Richiamandosi a questi vostri studi, alcuni parlamentari dell’opposizione hanno interrogato il governo sulla possibilità di sfruttare questa ‘crepa’ nel Regolamento europeo. Qual è stata la risposta del governo?
“Che non ha nessuna intenzione di farsi promotore di un’iniziativa di riforma del metodo di calcolo. La conseguenza è piuttosto spiacevole: il nostro Paese si accoda alle posizioni europee più conservatrici, di coloro che stanno remando contro l’apertura di una discussione in tema. Stiamo perdendo un’occasione per mitigare l’orientamento nuovamente restrittivo delle politiche europee”.
Eppure Meloni e Salvini pochi anni fa sventolavano la bandiera del sovranismo anti-europeo e addirittura l’uscita dall’euro. Cosa è accaduto?
“Che sono diventati più realisti del re. Il populismo ribelle che incarnavano era una mistificazione. A molti era chiaro già allora. Diciamo che adesso le prove sono lampanti”.
Al di là dei saldi di bilancio, è in corso anche una polemica su chi paga la stretta e chi ne trae beneficio. Il ministro Giorgetti dichiara che le banche daranno il loro contributo alla tenuta dei conti pubblici. Lei che ne pensa?
“Questo contributo non risulta. I famigerati 3,8 miliardi di “sacrifici” chiesti a banche e assicurazioni non sono altro che una sorta di anticipo di imposta su ciò che già dovevano dare. L’unica differenza è che pagano oggi e poi non pagheranno nei prossimi anni. Nella sostanza, il governo ha semplicemente chiesto un prestito temporaneo alle banche”.
C’è poi la polemica sulla spesa sanitaria. Il governo sostiene che aumenteranno i fondi mentre l’opposizione parla di tagli. Dove sta la verità?

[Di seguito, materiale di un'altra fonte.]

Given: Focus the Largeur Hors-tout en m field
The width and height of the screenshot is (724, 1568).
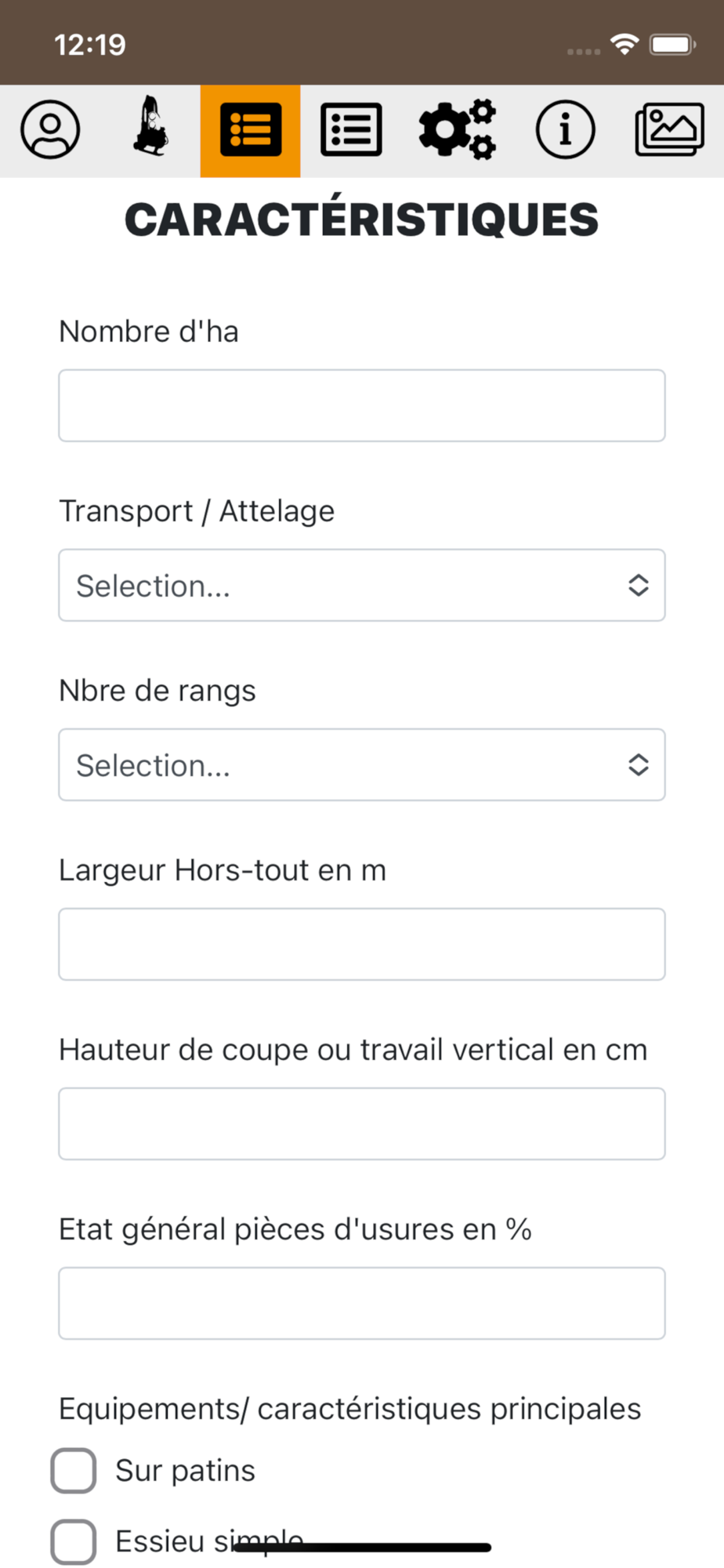Looking at the screenshot, I should [362, 945].
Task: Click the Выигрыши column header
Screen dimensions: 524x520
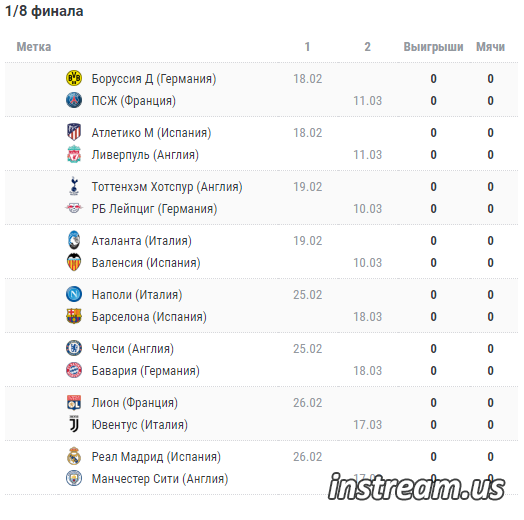Action: click(x=433, y=47)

“Stando alle previsioni del governo e dell’Istat, nel quadriennio 2023-2026 il fondo sanitario nazionale dovrebbe assestarsi intorno al 6,07% del Pil. Se guardiamo il decennio precedente, anche ‘limando’ il picco della pandemia il fondo sanitario aveva in media il 6,47%. È un calo dello 0,4% del Pil, che corrisponde a un taglio sul bilancio consistente, di oltre 6 punti percentuali. Io però inviterei a focalizzare non solo sulla riduzione delle risorse ma anche sulla loro destinazione...”.
Cosa intende?
“Il sistema sanitario è sotto il continuo attacco di coloro che puntano a spostare risorse pubbliche verso i privati. Per citare un esempio, le scandalose liste d’attesa negli ambulatori pubblici non dipendono solo da carenza di fondi. Sono anche il risultato di una precisa strategia privatizzatrice, che punta a dimostrare che la sanità pubblica non funziona più e che oggi l’unico modo per curarsi è pagare le strutture private. Sappiamo bene che gli stessi medici sono divisi, tra chi combatte e chi asseconda questa strategia. Le opposizioni dovrebbero fare esplodere la contraddizione, denunciando sì le risorse carenti ma anche portando avanti una lotta più generale a quest’opera di svuotamento della sanità statale”.
Accade anche in altri settori?
“Pensiamo all’università. L’attuale taglio delle risorse pubbliche agli atenei viene appoggiato da chi opera all’interno per renderli sempre più dipendenti da soggetti privati esterni. A loro volta, questi soggetti forniscono finanziamenti sostitutivi ma in cambio pretendono di governare anche le poche risorse pubbliche rimaste. A pensarci bene, è una sorta di privatizzazione potenziata: le istituzioni pubbliche non guadagnano nemmeno dalla vendita ai privati ma cedono a questi il controllo dei loro bilanci”.